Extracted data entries
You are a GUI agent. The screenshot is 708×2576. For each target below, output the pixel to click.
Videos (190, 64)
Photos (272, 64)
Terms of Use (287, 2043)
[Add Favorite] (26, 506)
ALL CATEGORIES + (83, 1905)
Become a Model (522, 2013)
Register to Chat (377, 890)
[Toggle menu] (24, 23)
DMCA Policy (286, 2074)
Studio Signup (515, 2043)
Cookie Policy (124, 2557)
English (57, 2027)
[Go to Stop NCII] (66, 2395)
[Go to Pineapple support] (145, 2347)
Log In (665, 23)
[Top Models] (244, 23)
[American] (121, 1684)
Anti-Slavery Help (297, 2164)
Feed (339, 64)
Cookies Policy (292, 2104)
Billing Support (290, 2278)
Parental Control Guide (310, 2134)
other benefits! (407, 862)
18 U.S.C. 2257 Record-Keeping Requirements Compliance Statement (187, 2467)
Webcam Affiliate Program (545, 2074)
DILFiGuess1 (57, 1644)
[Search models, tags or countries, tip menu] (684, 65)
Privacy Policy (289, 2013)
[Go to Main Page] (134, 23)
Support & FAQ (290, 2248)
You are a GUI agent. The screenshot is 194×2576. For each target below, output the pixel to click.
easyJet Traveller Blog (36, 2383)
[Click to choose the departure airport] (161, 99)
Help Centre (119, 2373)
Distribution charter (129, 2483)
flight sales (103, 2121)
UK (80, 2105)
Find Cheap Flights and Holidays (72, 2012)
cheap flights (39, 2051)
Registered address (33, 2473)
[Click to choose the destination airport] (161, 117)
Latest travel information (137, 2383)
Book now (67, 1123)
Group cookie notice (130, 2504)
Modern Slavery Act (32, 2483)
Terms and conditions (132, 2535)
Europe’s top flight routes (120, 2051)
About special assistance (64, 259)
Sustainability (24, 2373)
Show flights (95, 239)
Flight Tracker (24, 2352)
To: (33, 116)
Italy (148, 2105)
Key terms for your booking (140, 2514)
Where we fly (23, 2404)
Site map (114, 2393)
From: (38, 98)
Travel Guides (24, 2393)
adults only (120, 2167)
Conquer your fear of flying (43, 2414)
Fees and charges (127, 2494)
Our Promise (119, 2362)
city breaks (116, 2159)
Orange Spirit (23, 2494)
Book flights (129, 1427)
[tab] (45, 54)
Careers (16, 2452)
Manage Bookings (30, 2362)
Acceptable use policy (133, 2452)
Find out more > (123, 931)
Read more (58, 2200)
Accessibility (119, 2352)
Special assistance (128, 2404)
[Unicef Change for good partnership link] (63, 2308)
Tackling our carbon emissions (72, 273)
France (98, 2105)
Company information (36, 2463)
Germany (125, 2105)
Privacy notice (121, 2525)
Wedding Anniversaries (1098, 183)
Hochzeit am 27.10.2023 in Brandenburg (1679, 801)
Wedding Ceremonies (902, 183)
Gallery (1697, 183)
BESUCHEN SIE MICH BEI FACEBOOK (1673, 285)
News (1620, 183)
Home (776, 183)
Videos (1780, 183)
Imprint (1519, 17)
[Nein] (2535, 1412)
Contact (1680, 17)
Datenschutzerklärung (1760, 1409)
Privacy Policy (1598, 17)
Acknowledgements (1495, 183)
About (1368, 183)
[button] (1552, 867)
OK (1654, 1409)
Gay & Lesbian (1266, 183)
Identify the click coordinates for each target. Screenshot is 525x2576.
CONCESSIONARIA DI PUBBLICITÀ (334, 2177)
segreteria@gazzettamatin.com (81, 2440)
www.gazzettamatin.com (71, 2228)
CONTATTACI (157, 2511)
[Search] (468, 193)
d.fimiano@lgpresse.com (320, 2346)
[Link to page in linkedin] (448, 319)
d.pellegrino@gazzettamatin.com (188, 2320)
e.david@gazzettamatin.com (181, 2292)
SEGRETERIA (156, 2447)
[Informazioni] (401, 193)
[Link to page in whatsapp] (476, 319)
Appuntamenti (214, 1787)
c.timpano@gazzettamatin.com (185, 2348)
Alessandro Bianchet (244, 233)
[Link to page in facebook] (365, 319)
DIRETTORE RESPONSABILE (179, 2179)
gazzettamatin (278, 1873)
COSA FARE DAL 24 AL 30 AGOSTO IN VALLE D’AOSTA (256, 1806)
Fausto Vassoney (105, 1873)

Work item:
Of all the entries above, repeat only the lines from the line that has "[button] (1552, 867)" to the line that has "gazzettamatin (278, 1873)", both lines included, exactly.

Exercise response:
[button] (1552, 867)
OK (1654, 1409)
Gay & Lesbian (1266, 183)
Identify the click coordinates for each target. Screenshot is 525x2576.
CONCESSIONARIA DI PUBBLICITÀ (334, 2177)
segreteria@gazzettamatin.com (81, 2440)
www.gazzettamatin.com (71, 2228)
CONTATTACI (157, 2511)
[Search] (468, 193)
d.fimiano@lgpresse.com (320, 2346)
[Link to page in linkedin] (448, 319)
d.pellegrino@gazzettamatin.com (188, 2320)
e.david@gazzettamatin.com (181, 2292)
SEGRETERIA (156, 2447)
[Informazioni] (401, 193)
[Link to page in whatsapp] (476, 319)
Appuntamenti (214, 1787)
c.timpano@gazzettamatin.com (185, 2348)
Alessandro Bianchet (244, 233)
[Link to page in facebook] (365, 319)
DIRETTORE RESPONSABILE (179, 2179)
gazzettamatin (278, 1873)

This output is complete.